The Adventures of Tintin: The Game
Alkan Adakaner

Sayfa 1

Şu sıralar gösterime giren Tenten’in Maceraları adlı filmi izlediniz mi? Eğer izlemediyseniz Steven Speilberg’ün adının geçmesi bile sizi cezbedecektir. Peki bu filmden esinlenen bir oyuna ne dersiniz? Eğer kaliteliyse neden olmasın öyle değil mi? O halde gelin bu filmle paralel bir olan oyuna yakında göz atalım. Bakalım oynamaya değer mi?
 
The Adventures of Tintin'in hikayesi filmle benzer olayların yanı sıra çizgi romanlardan alınmış hikayelerden oluşuyor. Genç gazeteci ve araştırmacı Tintin'i yönettiğimiz oyunda her zaman ilgi çekici, derin bir hikaye arayan Tintin başını yine belaya sokuyor. Bu defa Unicorn adlı bir gemi modelini Snowy adlı köpeğinin uyarı ile alan Tintin bu gemi modelinin sıradan bir işçiliğe sahip olmadığını gemiyle ilgilenen diğer kişilerin kendisine karşı davranışlarının da katkısıyla anlar. Daha sonra bu geminin sırlarını çözen karakterimiz yine adrenalin dolu bir maceraya başlar. Peki bu macera beklentilerimizi karşılayabilir mi? Aslında hiç bir beklentiniz olmasa bile bu oyunu beğenme gibi bir şansınızın olduğunu düşünmüyorum. En azından Uncharted 3 gibi bir seri varken bu oyun bir çerez bile olamaz.

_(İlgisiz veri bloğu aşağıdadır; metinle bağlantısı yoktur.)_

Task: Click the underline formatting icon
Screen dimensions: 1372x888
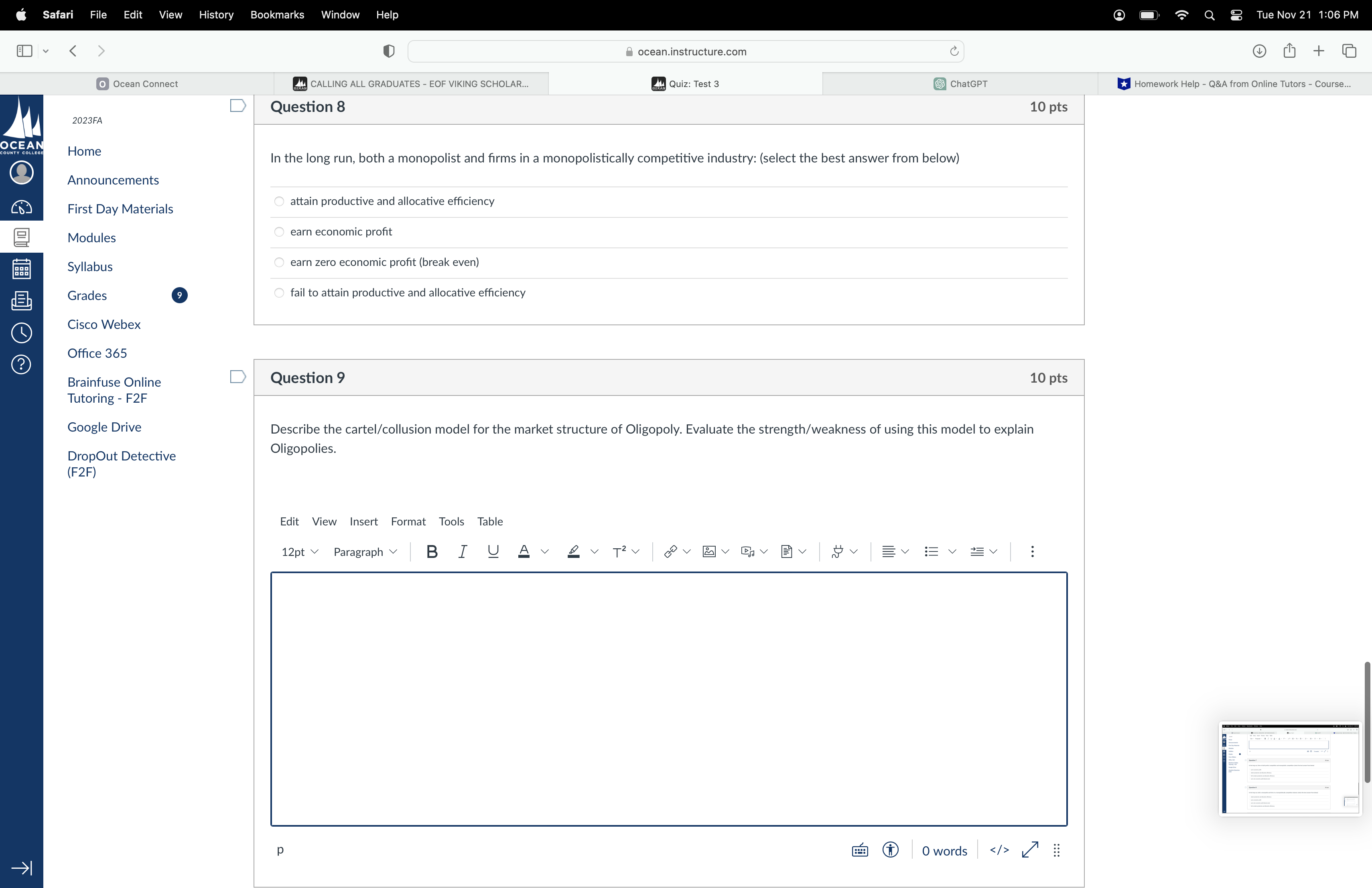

Oyuna bir sokakta başlıyoruz. Daha oyunun başında geliştiricilerin oyunla uğraşmadığını açıkça anlamak için çok deneyimli bir oyuncu olmaya gerek yok. Basit diyaloglar tam anlamıyla laf olsun, torba dolsun diye hazırlanmış. Snowy ile sokağın bir ucuna gidip Tintin'i buluyoruz, bir de Snowy ile koklayarak yerdeki izleri takip etmemizi istemişler, sanki başka yol varmış veya yolumuzu şaşırabilirmişiz gibi. Sokağın diğer ucuna gittiğimizde Tintin'le bu defa geldiğiniz yöne tekrar gidiyoruz. Buradaki saçma ve yüzeysel diyaloglar ise senaryo üzerinde hiç uğraşılmadığının göstergesi. Eğer Tintin’in filmi çekilmeseydi sanırım oyunu geliştiren ekip bir senaryo bulmakta çok zorlanırdı. Gerçi oyunun geneline baktığımızda sıradanlıktan payını alan tek şeyin senaryo olmadığını anlıyoruz. Mesela her bölümde yaptığımız şeylerin sürekli tekrar etmesi senaryodan daha fazla bunaltıyor.
Animasyon filmle benzer görsellik sunmak isteyen oyunumuz 2D ve 3D bölümlere sahip. Bazen 2D düzlemde ilerlerken bazen de 3D olarak taarlanmış bölümlerde maceramıza devam ediyoruz. Genellikle Tintin’i yönettiğimiz oyunda bazen köpeğimiz Snowy’i de yönetme imkanımız var. Oyunumuz iki şey üzerine kurulmuş. Platform öğelerinin üstünden atlamak ve yapay zekaya sahip olmayan karakterlerle dövüşmek. Aslında düşmanlarla dövüştüğümüz de söylemek yanlış olur; çünkü onları alt etmek o kadar kolay ki karşımıza karton kutu koysalar fark etmezmiş. Çok nadir olarak karşımıza çıkan dişli karakterler dışında oyunda dövüş öğeleri gram zevk vermiyor. Bir örnek vermek gerekirse düşmana arkadan yaklaşın ve ona vurmadan yön tuşlarıyla istediğiniz kadar itin. Size ona vurmadığınız sürece sizi fark etmiyor. Böylesine berbat bir yapay zeka uzun zamandır görmemiştim. Zaten düşmanların çoğu da tek yumrukta yok oluyor. Oyunun kontrolleri rahat, ama ortada kontrol edilecek bir şey olmadığından bu durum bize bir şey ifade etmiyor.